3. The Witches of Malheur Butte
It is said that the dead volcano, Malheur Butte, overlooking Ontario, Oregon, on the border of Oregon and Idaho, is the home of many secret witches’ ceremonies. The witches draw from the power of the Snake River, one of the only two rivers in the U.S. that runs south to north. People have also reported being chased by dark shadowy imps the size of dogs.
4. Hot Lake Hotel haunting
Located in Union City, the Hot Lake Hotel is regarded as one of the most haunted places in the state. The hotel went from rather unknown to a lavish space costing $500,000 to construct, with its completion coming in 1908. That’s a steep price for those times. In 1917, Dr. Phy purchased the property, converting the third floor of the building into a hospital, complete with spaces for operations and rooms to house patients. Following World War II, the space was converted again into a nursing home and asylum. This lasted until around 1975. The space was used several more times for different operations, until 1991 where it felt into such far stages of disrepair that it was left abandoned. Naturally, the hotel is now incredibly haunted. Reports say that ghosts of former hotel guests have been spotted on the property, disembodied voices and whispers, footsteps, the whole package of a haunted place.
In 1950 Farmer Paul Trent took two photos of a large metallic looking disc that his wife Evelyn say hovering in the sky over their farm. The photographs were published in several magazines, including Life Magazine, as one of the most credible sightings of a UFO even captured.
Under the city of Portland, there are a series of tunnels connecting hotels and bars to the waterfront, built to move supplies from boats to their basement storage unit. The tunnels were also used for illegal activities from 1850-1941, such as human trafficking, and resulting in the death of many people. You can still hear the deceased talking, moaning, and screaming.
Built in the 1800s, the hospital was an insane asylum where patients were routinely mistreated and abused. Experiments were rumored to have taken place on their helpless patients in the hospital’s underground tunnels. Today a portion of the museum has been turned into a museum where visitors often claim to experience paranormal activities.
8. The Bandage Man
This Cannon Beach-area urban legend tells the story of a ghostly man walking around covered in bloody bandages head to toe. The Bandage Man is known for jumping in front of passing cars headed into town. Allegedly the man died in a gruesome saw mill accident.

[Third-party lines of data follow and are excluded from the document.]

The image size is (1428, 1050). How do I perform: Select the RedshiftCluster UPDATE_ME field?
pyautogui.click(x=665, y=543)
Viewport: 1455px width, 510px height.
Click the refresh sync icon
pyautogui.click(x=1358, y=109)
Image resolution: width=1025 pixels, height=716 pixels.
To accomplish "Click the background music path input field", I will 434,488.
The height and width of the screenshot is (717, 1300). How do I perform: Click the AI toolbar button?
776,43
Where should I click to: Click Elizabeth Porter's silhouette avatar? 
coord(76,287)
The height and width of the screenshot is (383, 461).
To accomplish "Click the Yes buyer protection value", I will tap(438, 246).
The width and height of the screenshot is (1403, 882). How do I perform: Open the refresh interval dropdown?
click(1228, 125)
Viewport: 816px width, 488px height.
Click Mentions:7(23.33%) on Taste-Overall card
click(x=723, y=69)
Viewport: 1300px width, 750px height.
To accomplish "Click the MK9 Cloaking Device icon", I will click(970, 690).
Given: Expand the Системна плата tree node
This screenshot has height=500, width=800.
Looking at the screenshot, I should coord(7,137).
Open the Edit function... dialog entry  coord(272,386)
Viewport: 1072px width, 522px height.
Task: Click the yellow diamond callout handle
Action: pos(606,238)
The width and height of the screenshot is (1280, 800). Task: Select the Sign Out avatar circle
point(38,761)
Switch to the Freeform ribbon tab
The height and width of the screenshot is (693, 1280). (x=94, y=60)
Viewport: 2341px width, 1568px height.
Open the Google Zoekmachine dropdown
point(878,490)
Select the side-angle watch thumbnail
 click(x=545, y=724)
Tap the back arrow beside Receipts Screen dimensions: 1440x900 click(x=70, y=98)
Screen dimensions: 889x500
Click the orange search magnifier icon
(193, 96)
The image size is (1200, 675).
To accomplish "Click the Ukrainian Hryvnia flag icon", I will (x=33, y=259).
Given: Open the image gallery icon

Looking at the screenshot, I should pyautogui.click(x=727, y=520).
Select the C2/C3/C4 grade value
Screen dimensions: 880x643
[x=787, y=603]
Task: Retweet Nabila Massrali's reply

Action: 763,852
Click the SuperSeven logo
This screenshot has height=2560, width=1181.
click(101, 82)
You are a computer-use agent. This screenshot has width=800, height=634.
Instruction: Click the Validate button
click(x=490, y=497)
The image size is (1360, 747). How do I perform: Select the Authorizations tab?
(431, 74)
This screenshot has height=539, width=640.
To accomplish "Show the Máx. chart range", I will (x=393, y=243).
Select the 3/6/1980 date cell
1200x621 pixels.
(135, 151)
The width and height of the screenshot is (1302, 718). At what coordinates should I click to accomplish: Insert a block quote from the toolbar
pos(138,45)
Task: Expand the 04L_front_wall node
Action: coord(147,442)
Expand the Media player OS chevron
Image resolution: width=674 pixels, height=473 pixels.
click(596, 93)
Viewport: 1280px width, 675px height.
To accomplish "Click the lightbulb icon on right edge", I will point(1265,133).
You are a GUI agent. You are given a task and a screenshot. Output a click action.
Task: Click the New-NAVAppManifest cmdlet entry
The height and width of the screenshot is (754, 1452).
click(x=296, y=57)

McMenamins is the pride of Oregon, the company converts historic buildings into hotels, restaurants, and other establishments—ghosts and all. At the Grand Lodge in Forest Grove, staff and guests have reported a ghost of a woman with white hair, slippers, and a patterned dress walking the hallways of the hotel. They are even more surprised to see a painting of this woman hanging in the hotel. It is believed to be the ghost of Anna, a woman who lived in the hotel for many years and passed just before turning 100 years old.
10. Jantzen Beach carousel
From the 1920s until the 70s, Jantzen Beach Amusement Park on Hayden Island was a widely popular tourist attraction. A litany of issues included fires and several deaths led to the park’s demise. The space was then used for a mall which actually featured the park’s original carousel. But in 2012, when the mall underwent renovations, the old carousel was put in storage. Then the strangest thing happened. In 2015, when city officials went to retrieve the old carousel to put it back in the mall, it was gone. There are varying reports about the whereabouts of this mysterious carousel but either way, there is certainly some spooky, strange things happening here.